What is a director’s loan, and why would you take one from your own company?
We talk about a director’s loan when you receive money from your company that is not a salary, a dividend or funds that you have previously introduced into the company. You also have to have an intention to repay the loan; otherwise, it will be considered a dividend, which will, of course, have personal tax implications.
Taking a loan from your own company has multiple advantages. There is no credit check involved, you can access the funds quickly, and if the loan is below the £10,000 threshold, then there is no potential benefit-in-kind issue to consider.
How do you record a loan?
Once you have withdrawn the required funds by transferring it from the business account to your personal one, your accountant will record it in your accounts in the director’s loan account. It will be shown on the balance sheet amongst other debtors at the end of the financial year.
Every time you make a repayment, inform your accountant, and they will reduce the balance.
Do you need to pay any interest?
As long as the amount is below £10,000, it is not a beneficial loan; however, if you go above this amount, then you may have to pay HMRC’s official interest rate for beneficial loans. It is 2.5% (currently) and is chargeable for the entire duration of time when the loan exceeded the £10K limit.
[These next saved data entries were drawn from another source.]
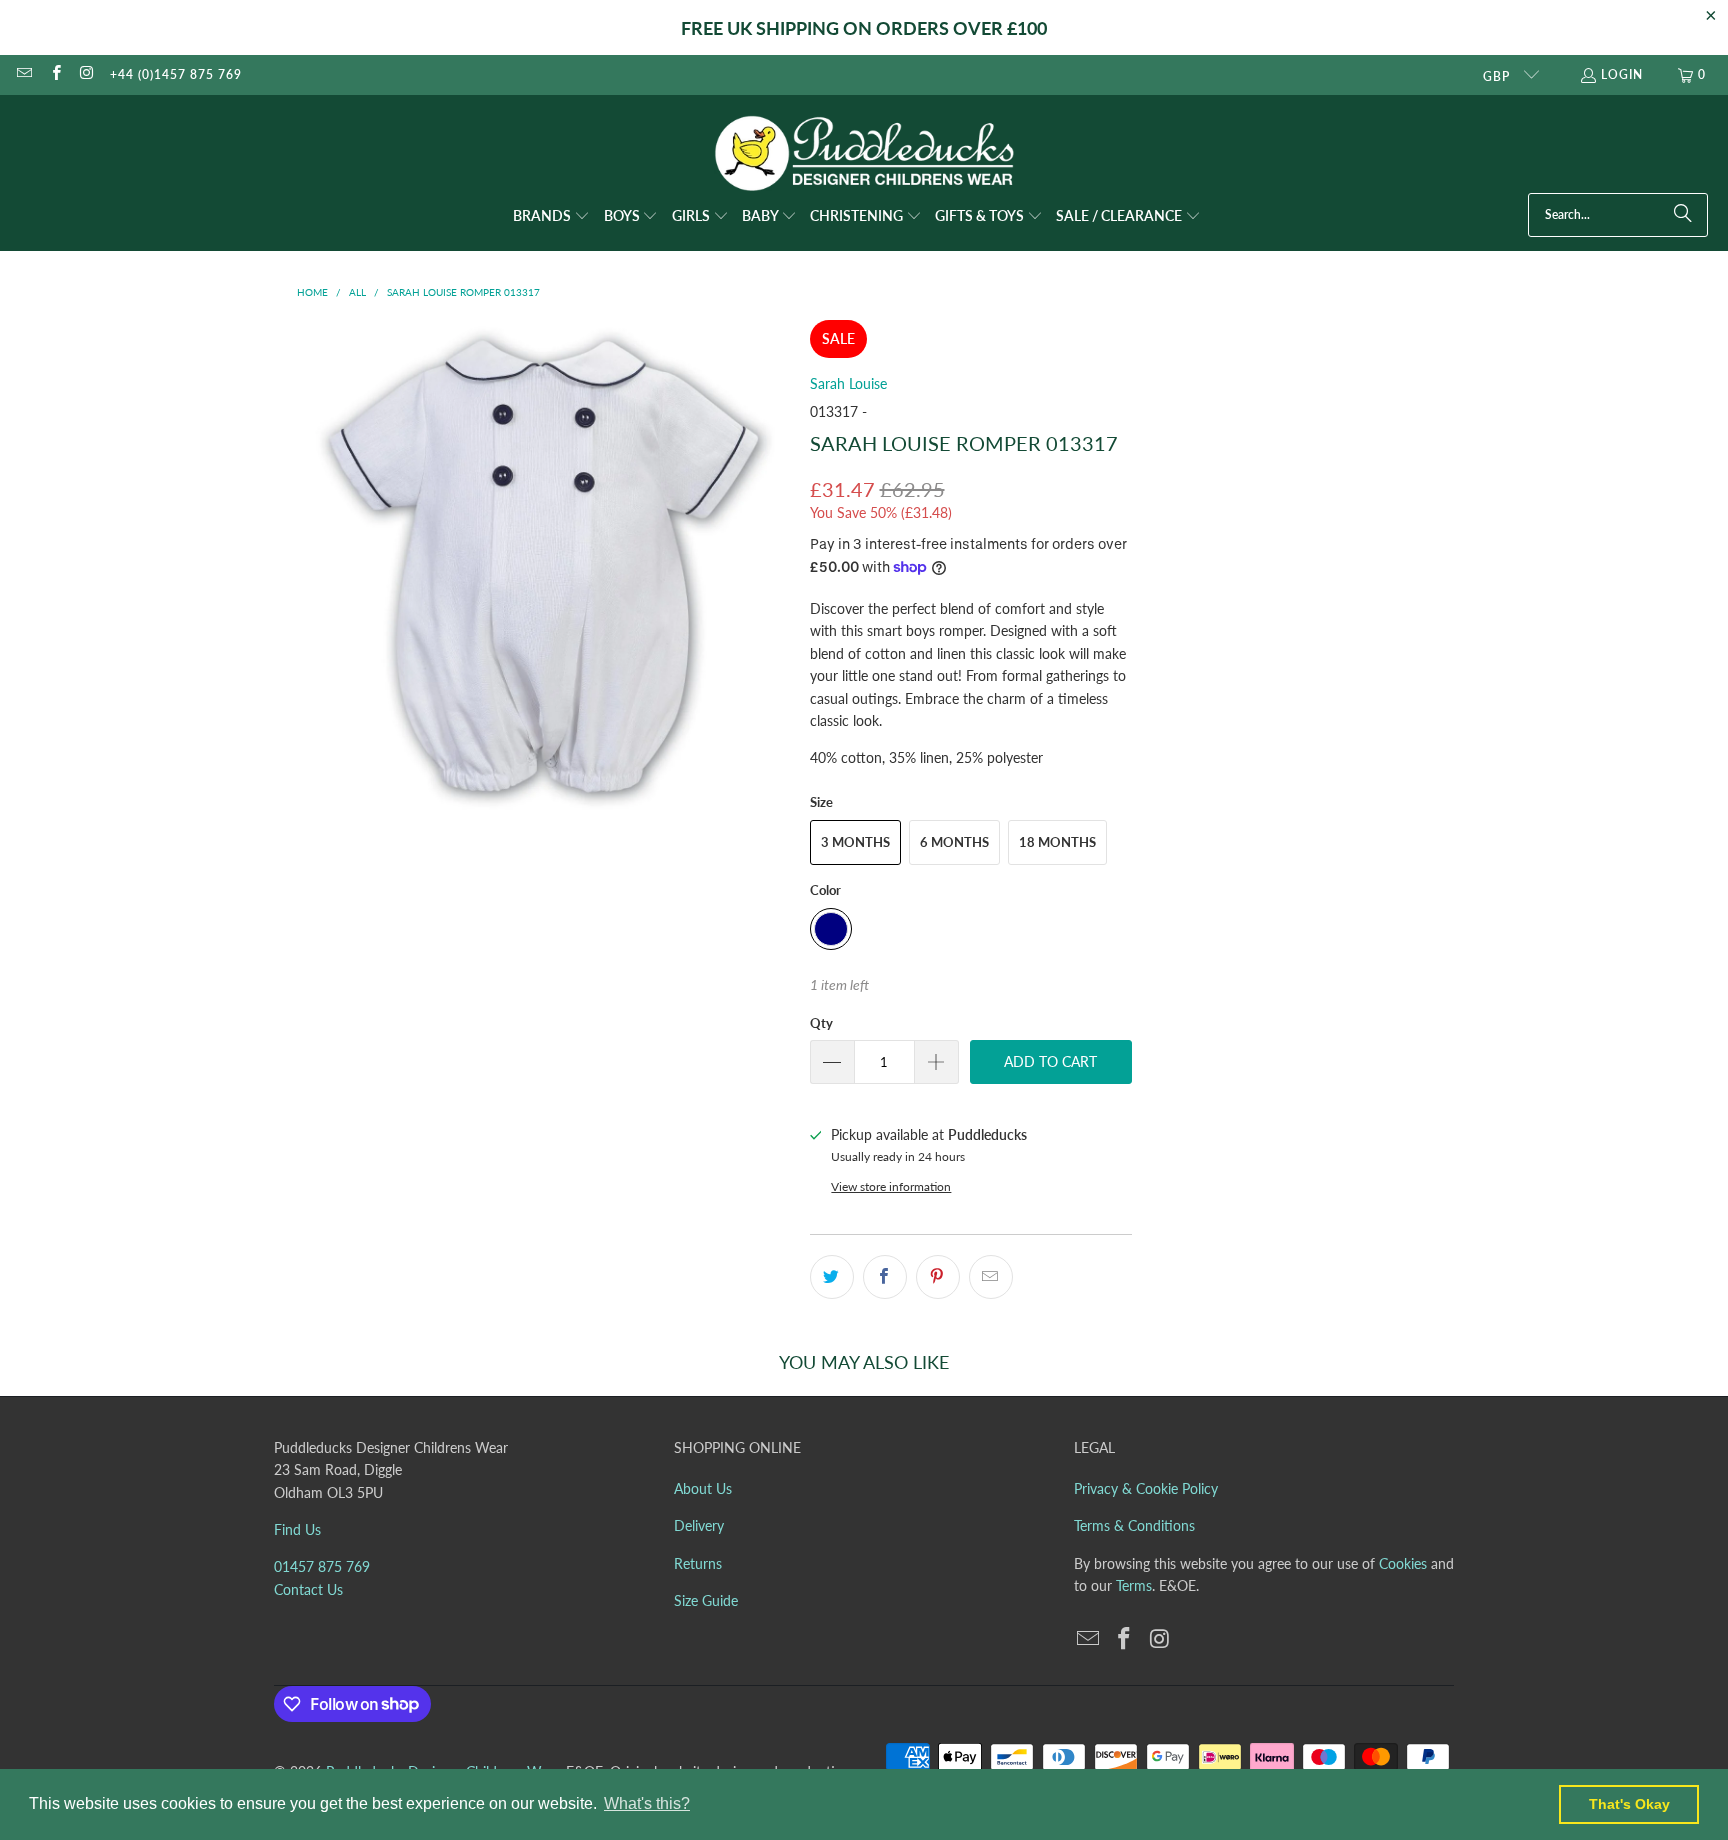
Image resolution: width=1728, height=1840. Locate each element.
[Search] (1683, 215)
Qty (821, 1023)
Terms (1134, 1585)
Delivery (699, 1525)
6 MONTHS (954, 842)
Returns (698, 1563)
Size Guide (706, 1600)
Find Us (297, 1529)
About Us (703, 1488)
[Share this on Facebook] (885, 1277)
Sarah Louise (848, 383)
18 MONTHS (1057, 842)
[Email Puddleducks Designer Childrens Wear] (23, 74)
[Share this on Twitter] (832, 1277)
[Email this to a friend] (991, 1277)
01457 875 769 (322, 1566)
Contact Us (308, 1589)
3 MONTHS (855, 842)
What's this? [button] (647, 1803)
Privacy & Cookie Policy (1146, 1488)
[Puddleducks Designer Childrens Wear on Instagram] (86, 74)
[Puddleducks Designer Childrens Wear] (864, 153)
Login (1622, 74)
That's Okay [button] (1629, 1804)
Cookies (1403, 1563)
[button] (551, 217)
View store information (891, 1186)
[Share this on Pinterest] (938, 1277)
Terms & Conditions (1134, 1525)
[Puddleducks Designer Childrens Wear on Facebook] (54, 74)
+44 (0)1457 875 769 (176, 74)
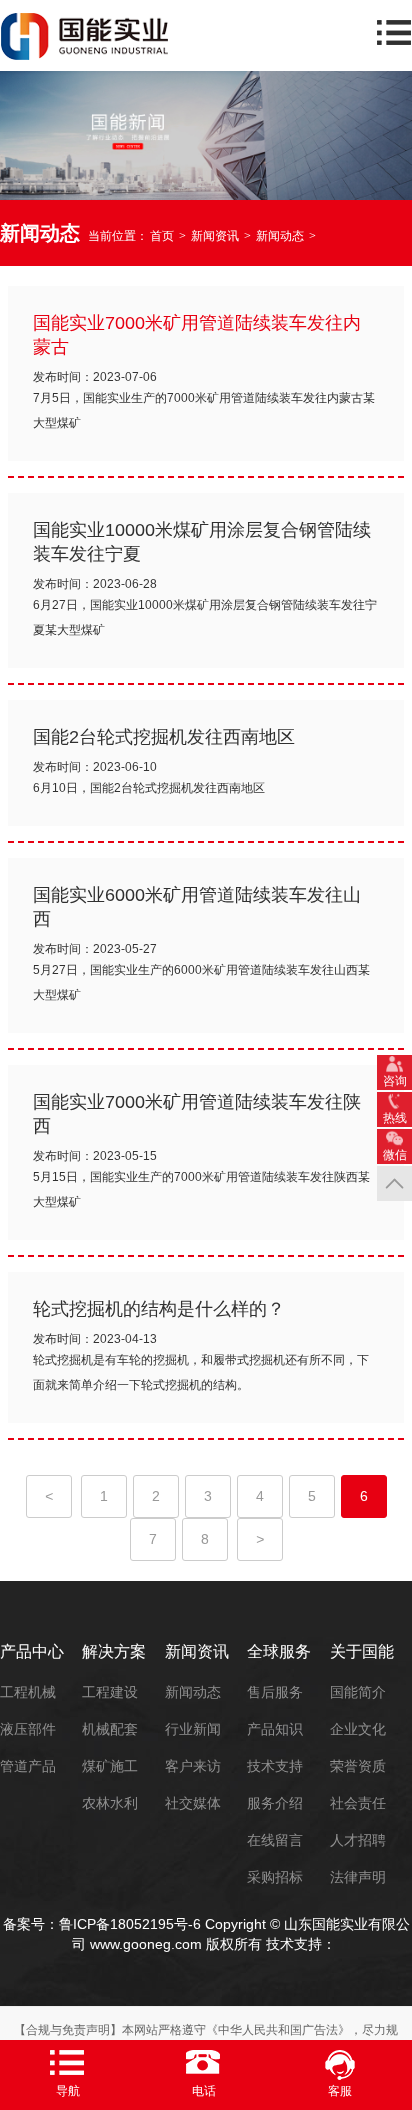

By paying this interest, you avoid a taxable benefit-in-kind. The value of the benefit is the interest you avoid paying by borrowing from your company, rather than a high-street lender.
What about taxes?
If you repay the loan within nine months from the financial year it was taken out then you are in the clear; otherwise you’ll have to pay 32.5% tax on it. Fortunately, the tax is recoverable once the loan is fully repaid. Unfortunately, the interest is not recoverable, however.
What is “bed and breakfasting”?
No, this is not turning into a tourism blog; we are talking about repaying a loan to then taking another one out within 30 days. HMRC will consider the original amount as still outstanding and the new amount as additional loan. On higher loans above £15K, this period may be extended further.
What do you need to be careful of?
Any director’s loan written off will have tax implications, so be sure you discuss it with your accountant before deciding.
HMRC – They monitor director’s loan accounts, especially the ones that are above £10,000 and ones that have been outstanding for a while (see bed and breakfasting rule above).